Effects of solvent concentration and composition on protein dynamics: 13C MAS NMR studies of elastin in glycerol–water mixtures

Abstract

We use 13C CP MAS NMR to investigate the dependence of elastin dynamics on the concentration and composition of the solvent at various temperatures. For elastin in pure glycerol, line-shape analysis shows that larger-scale fluctuations of the protein backbone require a minimum glycerol concentration of ~0.6g/g at ambient temperature, while smaller-scale fluctuations are activated at lower solvation levels of ~0.2g/g. Immersing elastin in various glycerol–water mixtures, we observe at room temperature that the protein mobility is higher for lower glycerol fractions in the solvent and, thus, lower solvent viscosity.

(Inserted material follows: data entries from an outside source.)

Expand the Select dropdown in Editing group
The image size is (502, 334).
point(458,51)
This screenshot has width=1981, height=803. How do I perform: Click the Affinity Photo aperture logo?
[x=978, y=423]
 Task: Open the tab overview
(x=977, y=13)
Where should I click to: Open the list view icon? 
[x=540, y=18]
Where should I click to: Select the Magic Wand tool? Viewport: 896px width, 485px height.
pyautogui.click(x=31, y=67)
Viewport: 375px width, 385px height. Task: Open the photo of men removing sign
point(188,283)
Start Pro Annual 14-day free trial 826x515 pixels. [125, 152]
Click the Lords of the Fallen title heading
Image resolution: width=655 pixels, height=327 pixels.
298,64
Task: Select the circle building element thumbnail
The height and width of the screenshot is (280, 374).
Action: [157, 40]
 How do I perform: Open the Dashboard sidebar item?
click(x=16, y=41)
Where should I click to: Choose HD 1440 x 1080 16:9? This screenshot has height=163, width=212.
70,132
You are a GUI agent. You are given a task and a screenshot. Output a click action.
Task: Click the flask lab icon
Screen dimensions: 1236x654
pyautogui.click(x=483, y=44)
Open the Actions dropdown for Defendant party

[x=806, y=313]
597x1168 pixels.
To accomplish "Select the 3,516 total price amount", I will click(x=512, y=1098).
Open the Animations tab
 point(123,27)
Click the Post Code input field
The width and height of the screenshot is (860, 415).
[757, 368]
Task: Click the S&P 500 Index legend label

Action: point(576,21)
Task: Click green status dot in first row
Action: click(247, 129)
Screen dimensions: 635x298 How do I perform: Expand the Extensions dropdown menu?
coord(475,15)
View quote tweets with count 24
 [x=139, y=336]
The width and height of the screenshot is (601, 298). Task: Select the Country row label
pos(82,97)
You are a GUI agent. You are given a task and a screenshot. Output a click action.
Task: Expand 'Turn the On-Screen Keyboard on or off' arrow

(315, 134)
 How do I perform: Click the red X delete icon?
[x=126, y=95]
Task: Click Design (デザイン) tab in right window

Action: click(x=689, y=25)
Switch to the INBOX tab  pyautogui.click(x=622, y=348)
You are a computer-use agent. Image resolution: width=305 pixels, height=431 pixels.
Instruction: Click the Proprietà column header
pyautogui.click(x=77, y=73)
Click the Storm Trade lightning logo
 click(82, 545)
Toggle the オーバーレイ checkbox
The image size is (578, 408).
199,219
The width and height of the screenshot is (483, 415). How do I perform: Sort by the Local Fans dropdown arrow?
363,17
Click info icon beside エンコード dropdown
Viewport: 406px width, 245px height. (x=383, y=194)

When decreasing the temperature, the elastin spectra approach the line shape for the rigid protein at 245K for all studied samples, indicating that the protein ceases to be mobile on the experimental time scale of ~10−5s. Our findings yield evidence for a strong coupling between elastin fluctuations and solvent dynamics and, hence, such interaction is not restricted to the case of protein–water mixtures. Spectral resolution of different carbon species reveals that the protein-solvent couplings can, however, be different for side chain and backbone units. We discuss these results against the background of the slaving model for protein dynamics.